A triangular finite shell element based on a fully nonlinear shell formulation

This work presents a fully nonlinear six-parameter (3 displacements and 3 rotations) shell model for finite deformations together with a triangular shell finite element for the solution of the resulting static boundary value problem. Our approach defines energetically conjugated generalized cross-sectional stresses and strains, incorporating first-order shear deformations for an inextensible shell director (no thickness change). Finite rotations are treated by the Euler-Rodrigues formula in a very convenient way, and alternative parameterizations are also discussed herein. Condensation of the three-dimensional finite strain constitutive equations is performed by applying a mathematically consistent plane stress condition, which does not destroy the symmetry of the linearized weak form. The results are general and can be easily extended to inelastic shells once a stress integration scheme within a time step is at hand.
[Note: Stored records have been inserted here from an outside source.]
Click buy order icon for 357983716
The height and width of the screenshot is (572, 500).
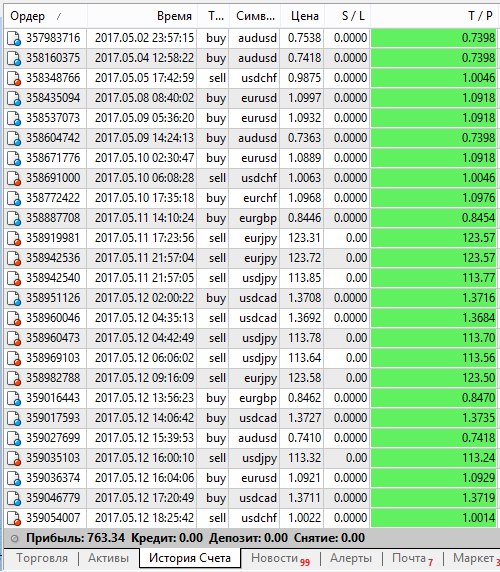pos(14,38)
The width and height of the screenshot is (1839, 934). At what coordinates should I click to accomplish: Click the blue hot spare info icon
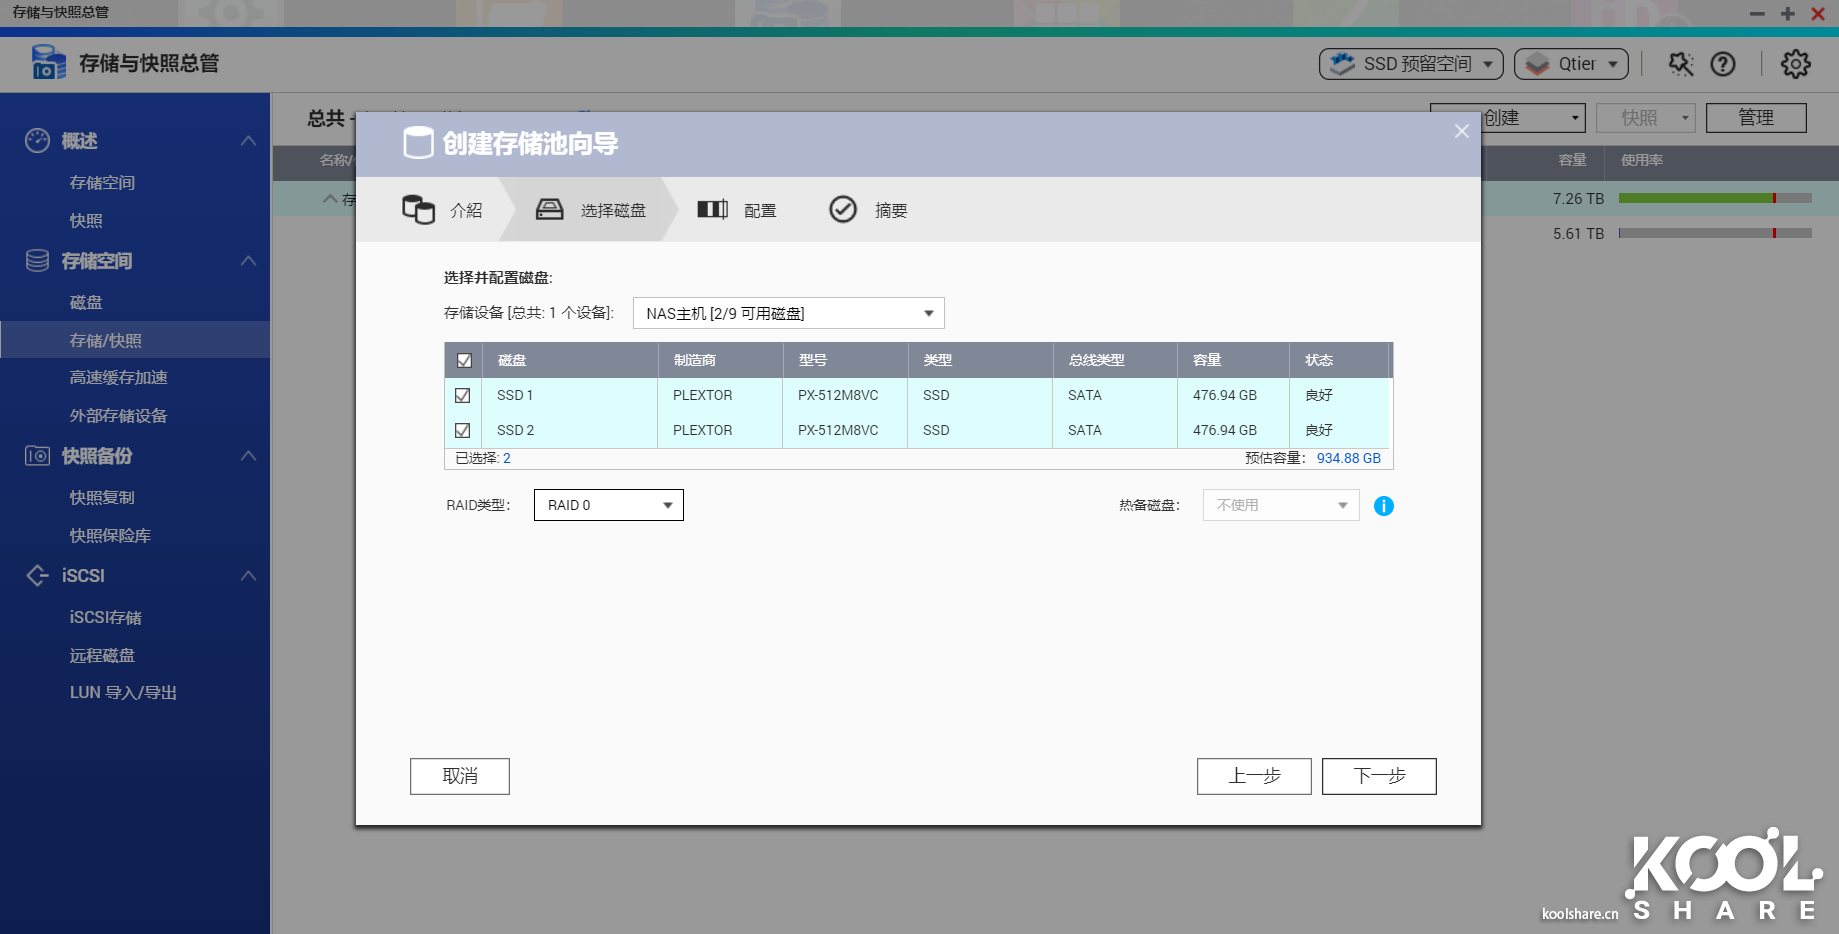[1383, 506]
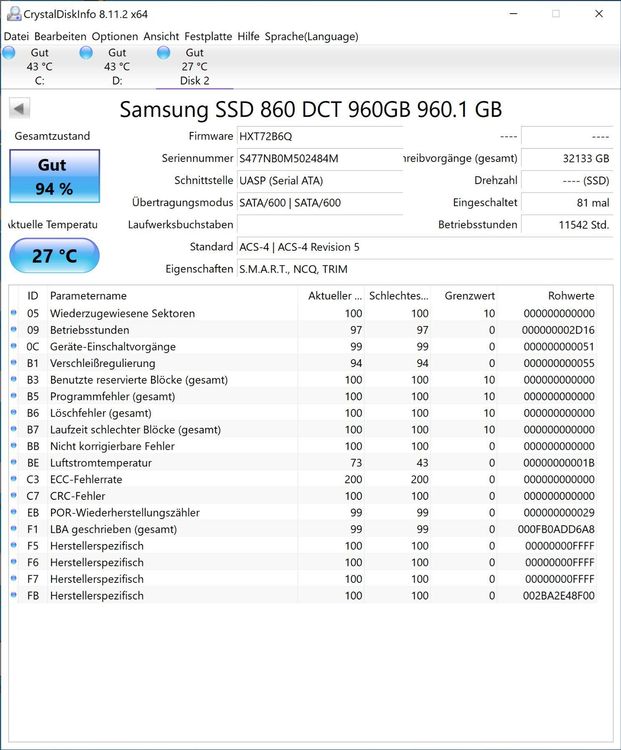Select the D: drive status orb
Viewport: 621px width, 750px height.
(86, 53)
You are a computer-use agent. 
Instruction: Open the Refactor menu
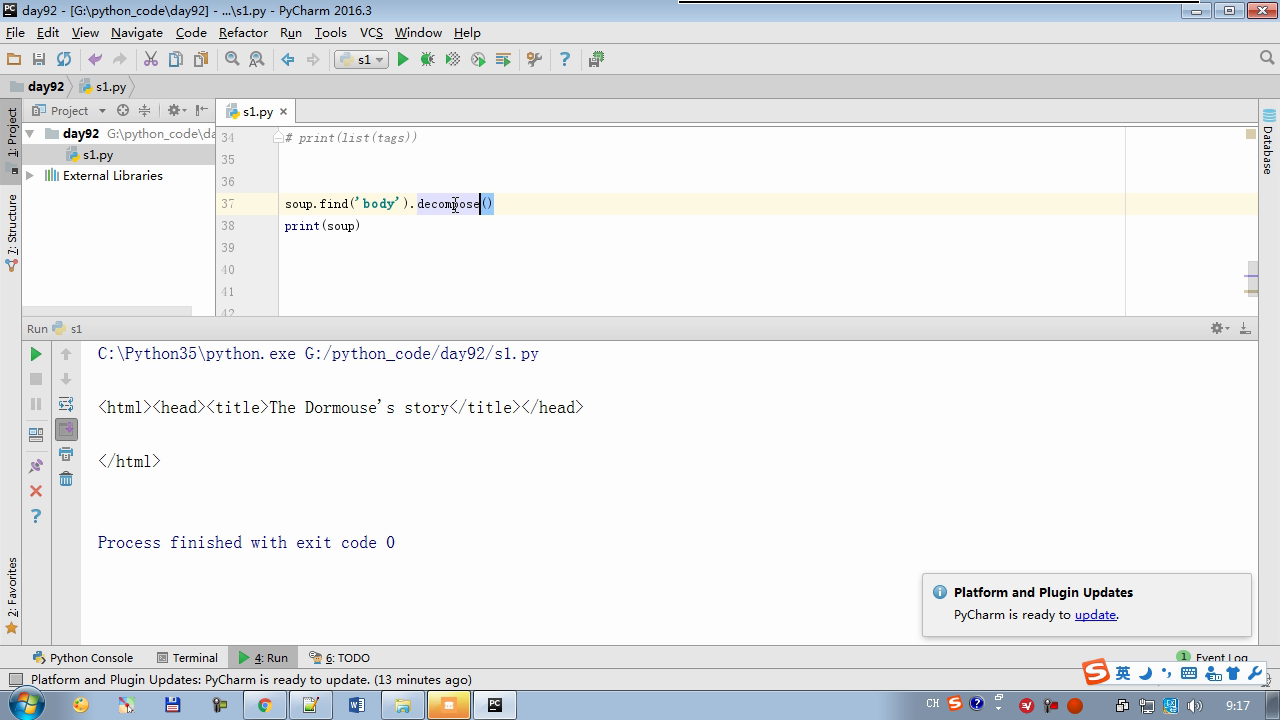243,33
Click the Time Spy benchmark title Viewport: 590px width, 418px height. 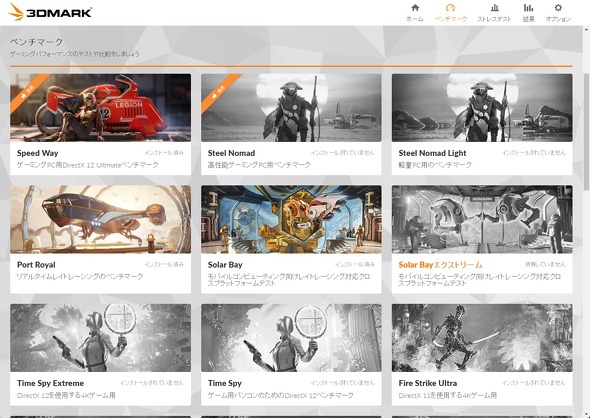tap(225, 383)
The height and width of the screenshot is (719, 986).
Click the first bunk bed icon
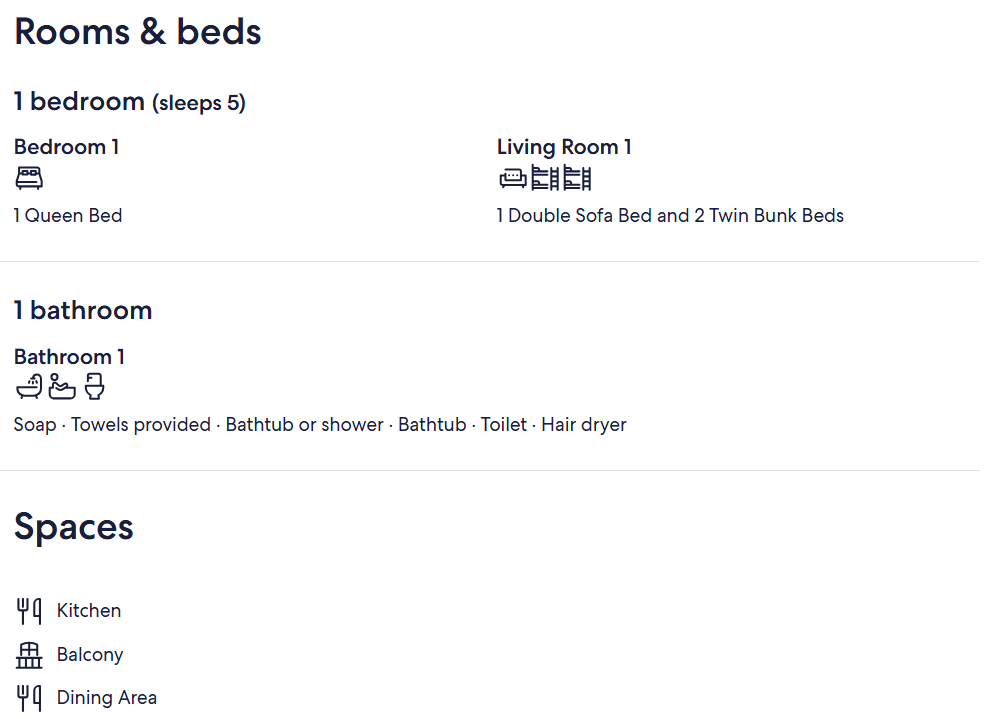(x=545, y=178)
A special displacement-based triangular shell element with 6 nodes is furthermore introduced. The element has a nonconforming linear rotation field and a compatible quadratic interpolation scheme for the displacements. Locking is not observed as the performance of the element is assessed by several numerical examples, which also illustrate the robustness of our formulation. We believe that the combination of reliable triangular shell elements with powerful mesh generators is an excellent toot for nonlinear finite element analysis.